Woodie’s owner Grafton Group reports 10% profit bump after strong performance in Spain and Ireland

Grafton CEO said the company delivered a 'resilient performance' helped by strong contributions from Spain and Ireland
Woodie’s owner Grafton Group reports 10% profit bump after strong performance in Spain and Ireland

The group's first-half adjusted operating profit rose by 9.5%, which it said was in line with expectations, increasing to £91m.

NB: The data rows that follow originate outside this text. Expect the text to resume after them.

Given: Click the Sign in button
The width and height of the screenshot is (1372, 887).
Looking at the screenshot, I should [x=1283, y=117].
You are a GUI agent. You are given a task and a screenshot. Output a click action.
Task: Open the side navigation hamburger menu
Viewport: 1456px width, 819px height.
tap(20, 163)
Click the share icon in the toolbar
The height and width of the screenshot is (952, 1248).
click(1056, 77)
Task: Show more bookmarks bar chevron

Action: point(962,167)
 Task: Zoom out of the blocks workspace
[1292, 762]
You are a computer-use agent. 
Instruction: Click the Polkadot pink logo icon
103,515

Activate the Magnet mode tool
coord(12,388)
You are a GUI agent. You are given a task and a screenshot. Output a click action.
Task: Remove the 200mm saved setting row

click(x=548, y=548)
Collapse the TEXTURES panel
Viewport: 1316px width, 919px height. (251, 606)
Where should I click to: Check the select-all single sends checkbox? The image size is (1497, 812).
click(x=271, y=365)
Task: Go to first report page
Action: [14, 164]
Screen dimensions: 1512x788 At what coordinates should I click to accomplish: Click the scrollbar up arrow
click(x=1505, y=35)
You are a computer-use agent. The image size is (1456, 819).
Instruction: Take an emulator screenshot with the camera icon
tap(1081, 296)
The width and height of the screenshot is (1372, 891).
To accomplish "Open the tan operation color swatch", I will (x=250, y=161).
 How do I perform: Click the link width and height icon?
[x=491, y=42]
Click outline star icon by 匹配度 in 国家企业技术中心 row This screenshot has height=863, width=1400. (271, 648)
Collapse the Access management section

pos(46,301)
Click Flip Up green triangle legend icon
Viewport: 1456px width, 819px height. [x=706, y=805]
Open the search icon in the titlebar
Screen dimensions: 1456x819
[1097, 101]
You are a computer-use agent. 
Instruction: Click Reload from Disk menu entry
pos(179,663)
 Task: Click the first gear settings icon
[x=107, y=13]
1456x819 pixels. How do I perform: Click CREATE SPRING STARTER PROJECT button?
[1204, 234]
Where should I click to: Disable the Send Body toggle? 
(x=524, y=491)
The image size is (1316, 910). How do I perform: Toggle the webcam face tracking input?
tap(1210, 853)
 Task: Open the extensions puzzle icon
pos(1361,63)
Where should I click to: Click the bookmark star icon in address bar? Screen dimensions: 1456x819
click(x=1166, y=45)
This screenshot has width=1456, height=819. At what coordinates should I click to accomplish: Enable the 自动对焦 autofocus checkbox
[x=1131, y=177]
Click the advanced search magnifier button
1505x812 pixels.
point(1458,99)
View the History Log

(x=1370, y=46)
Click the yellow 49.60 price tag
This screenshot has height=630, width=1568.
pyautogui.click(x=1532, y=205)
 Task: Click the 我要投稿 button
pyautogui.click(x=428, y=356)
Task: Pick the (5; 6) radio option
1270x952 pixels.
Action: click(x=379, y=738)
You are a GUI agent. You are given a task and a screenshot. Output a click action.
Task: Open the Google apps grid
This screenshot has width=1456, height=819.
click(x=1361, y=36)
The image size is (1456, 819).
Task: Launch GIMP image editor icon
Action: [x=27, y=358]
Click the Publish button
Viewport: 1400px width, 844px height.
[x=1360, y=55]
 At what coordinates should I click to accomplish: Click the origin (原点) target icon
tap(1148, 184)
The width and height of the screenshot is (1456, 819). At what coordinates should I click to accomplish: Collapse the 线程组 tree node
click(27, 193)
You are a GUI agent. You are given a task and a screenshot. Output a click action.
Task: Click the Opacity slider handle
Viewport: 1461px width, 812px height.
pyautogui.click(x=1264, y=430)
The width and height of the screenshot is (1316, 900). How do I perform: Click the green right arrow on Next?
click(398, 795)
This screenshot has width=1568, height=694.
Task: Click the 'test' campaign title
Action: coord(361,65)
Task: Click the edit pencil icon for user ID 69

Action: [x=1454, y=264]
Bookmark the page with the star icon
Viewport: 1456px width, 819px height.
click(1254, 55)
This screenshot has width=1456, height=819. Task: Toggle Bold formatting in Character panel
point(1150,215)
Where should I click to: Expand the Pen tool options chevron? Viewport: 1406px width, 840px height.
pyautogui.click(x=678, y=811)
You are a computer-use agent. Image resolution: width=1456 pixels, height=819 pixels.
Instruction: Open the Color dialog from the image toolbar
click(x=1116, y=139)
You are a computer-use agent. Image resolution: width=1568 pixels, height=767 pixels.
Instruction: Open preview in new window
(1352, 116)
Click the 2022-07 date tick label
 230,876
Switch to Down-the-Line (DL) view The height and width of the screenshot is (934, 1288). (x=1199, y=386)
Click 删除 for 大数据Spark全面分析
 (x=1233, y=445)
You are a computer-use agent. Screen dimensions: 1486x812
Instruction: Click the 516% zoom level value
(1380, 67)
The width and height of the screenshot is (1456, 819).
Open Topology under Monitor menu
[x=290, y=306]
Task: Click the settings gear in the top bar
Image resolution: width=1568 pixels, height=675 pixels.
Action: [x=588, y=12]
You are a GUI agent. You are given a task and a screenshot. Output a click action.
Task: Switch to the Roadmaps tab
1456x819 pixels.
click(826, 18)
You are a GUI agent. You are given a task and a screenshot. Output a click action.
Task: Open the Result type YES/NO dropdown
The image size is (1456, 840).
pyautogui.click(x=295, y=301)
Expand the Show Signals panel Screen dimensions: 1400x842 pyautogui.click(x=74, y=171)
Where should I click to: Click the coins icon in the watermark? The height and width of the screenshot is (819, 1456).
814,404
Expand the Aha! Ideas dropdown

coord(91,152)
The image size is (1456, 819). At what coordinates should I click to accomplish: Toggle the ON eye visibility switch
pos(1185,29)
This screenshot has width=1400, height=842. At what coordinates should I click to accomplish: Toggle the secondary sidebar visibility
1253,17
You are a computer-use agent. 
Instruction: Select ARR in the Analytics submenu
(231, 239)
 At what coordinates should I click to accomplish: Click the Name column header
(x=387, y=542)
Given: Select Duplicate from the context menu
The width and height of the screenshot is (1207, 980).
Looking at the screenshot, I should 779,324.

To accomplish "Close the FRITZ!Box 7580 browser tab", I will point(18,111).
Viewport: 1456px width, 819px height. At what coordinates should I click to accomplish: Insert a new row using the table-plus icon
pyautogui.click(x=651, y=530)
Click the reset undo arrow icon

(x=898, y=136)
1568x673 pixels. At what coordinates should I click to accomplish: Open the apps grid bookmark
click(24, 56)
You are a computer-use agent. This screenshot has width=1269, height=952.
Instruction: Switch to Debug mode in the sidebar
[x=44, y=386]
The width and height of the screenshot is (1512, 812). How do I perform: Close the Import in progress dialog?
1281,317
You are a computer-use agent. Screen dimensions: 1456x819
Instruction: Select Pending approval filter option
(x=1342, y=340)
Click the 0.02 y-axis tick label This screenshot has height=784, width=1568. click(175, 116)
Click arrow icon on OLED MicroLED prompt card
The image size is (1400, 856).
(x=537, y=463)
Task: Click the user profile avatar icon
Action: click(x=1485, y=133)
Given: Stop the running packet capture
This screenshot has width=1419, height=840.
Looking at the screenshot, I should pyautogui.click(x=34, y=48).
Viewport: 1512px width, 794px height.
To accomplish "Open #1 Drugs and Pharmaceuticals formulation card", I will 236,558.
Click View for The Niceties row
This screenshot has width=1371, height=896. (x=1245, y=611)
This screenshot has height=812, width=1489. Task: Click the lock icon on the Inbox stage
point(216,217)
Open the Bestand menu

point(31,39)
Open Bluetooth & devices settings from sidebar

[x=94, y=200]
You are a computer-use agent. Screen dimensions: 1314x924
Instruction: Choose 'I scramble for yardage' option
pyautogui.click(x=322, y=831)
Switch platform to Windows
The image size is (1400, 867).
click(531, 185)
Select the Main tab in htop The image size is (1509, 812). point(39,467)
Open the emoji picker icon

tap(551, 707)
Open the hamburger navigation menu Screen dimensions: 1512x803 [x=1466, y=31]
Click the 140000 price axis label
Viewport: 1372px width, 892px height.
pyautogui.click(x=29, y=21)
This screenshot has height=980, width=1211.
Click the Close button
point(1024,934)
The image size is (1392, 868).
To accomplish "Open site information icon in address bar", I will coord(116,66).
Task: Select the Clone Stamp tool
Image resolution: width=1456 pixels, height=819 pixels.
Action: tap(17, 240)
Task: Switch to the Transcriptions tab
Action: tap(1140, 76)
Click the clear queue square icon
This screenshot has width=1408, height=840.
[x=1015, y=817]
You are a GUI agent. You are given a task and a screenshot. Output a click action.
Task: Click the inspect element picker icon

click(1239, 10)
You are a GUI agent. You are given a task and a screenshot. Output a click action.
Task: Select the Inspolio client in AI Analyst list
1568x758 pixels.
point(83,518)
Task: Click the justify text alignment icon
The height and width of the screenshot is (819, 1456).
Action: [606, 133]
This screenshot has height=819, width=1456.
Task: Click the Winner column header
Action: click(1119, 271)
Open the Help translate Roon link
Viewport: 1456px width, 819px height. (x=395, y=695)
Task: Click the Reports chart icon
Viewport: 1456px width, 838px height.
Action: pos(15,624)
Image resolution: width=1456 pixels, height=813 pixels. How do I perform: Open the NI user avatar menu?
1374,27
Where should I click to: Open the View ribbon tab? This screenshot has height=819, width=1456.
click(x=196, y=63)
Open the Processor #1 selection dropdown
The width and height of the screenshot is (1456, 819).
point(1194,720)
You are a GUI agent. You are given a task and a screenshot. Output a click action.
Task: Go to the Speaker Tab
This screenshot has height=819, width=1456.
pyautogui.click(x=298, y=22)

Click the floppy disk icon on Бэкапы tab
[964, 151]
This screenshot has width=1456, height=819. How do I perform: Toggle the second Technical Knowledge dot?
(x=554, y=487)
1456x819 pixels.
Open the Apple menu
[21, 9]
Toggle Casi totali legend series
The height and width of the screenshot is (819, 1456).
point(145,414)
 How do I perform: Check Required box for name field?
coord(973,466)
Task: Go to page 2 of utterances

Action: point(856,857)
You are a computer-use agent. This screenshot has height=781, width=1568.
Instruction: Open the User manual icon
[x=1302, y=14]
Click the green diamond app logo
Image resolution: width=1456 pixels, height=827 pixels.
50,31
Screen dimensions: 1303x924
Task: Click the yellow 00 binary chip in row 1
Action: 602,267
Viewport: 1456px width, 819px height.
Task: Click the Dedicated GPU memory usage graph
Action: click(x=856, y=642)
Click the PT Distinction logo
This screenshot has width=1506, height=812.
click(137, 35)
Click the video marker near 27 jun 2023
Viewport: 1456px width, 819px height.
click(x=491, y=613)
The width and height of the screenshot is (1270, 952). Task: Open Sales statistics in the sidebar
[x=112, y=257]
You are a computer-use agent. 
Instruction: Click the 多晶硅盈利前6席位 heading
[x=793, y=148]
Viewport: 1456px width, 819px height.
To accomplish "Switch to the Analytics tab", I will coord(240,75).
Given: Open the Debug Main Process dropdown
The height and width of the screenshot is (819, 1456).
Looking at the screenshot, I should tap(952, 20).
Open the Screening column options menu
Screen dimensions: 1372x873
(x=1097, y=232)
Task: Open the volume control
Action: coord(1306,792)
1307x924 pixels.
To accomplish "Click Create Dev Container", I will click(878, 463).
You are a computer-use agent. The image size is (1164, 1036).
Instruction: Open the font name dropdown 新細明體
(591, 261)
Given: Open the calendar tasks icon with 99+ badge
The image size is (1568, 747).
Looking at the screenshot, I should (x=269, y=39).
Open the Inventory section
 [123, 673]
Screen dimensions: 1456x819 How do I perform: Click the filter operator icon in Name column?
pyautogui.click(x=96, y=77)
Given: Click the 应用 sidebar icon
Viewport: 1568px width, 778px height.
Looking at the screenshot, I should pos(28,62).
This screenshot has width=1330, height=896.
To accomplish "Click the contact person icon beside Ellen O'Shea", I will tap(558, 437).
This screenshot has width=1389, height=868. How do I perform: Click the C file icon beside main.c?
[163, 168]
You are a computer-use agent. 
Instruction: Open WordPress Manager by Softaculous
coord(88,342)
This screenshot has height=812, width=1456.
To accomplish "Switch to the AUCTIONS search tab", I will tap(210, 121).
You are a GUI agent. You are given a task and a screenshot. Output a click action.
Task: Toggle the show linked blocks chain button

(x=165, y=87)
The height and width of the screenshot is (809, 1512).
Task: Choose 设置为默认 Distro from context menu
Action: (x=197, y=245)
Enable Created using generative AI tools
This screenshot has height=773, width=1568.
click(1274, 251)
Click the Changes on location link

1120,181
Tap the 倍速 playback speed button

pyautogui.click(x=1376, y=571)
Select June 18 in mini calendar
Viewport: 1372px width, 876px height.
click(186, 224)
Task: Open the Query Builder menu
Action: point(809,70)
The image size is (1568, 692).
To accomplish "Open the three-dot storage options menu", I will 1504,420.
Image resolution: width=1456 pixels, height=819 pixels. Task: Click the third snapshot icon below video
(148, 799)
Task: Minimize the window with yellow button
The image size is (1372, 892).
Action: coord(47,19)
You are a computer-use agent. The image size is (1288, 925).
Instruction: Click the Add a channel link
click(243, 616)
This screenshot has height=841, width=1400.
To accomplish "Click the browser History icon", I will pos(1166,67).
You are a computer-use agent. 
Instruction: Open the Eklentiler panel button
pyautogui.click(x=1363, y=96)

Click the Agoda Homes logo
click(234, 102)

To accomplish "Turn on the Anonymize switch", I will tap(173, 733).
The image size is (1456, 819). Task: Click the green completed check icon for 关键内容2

Picture: Eddie O'Hare

Woodie's owner Grafton has reported revenue and profit growth of around 10% in the first six months of the year, with sales reaching £1.25bn (€1.44bn).

The group welcomed what it called a "resilient performance" in the first half of 2025, with the group's performance in Ireland also improving following its acquisition of HSS Hire Ireland. 

The group's first-half adjusted operating profit rose by 9.5%, which it said was in line with expectations, increasing to £91m, which was underpinned largely by the contribution of Salvador Escoda, the Spanish air conditioning and heating products distributor it acquired last year. 

The company also welcomed a gross margin improvement of 60 basis points, which it said offset the impact of increased overheads connected to inflationary pressure and higher costs.

“Grafton delivered a resilient performance in the first half, with revenue and profit approximately 10% higher than the same period last year, driven by strong contributions from Spain and Ireland," said CEO of the company, Eric Born.

“Following the platform acquisition of Salvador Escoda, non-UK markets now account for approximately 64% of the group's turnover,” Born said.

“Given our ambition to be a leading player in the European building materials distribution market and our exposure to the growing and fragmented Iberian market, we would expect that diversification trend to continue.”

However, at the end of May and into June, Mr Born said the company recorded "an easing of trading momentum," adding: ”the start of the second half has seen a return to growth of group average daily like-for like revenue“.

He said the group’s outlook for the full-year varies by market, but has forecast “adjusted operating profit to be broadly in line with analysts' expectations”.

“Despite lingering cyclical lows, we continue to invest in the UK, the Netherlands and Finland, given their strong recoverability potential over time. In addition to organic development, we are actively pursuing bolt-on and platform acquisitions in our chosen European markets," he concluded.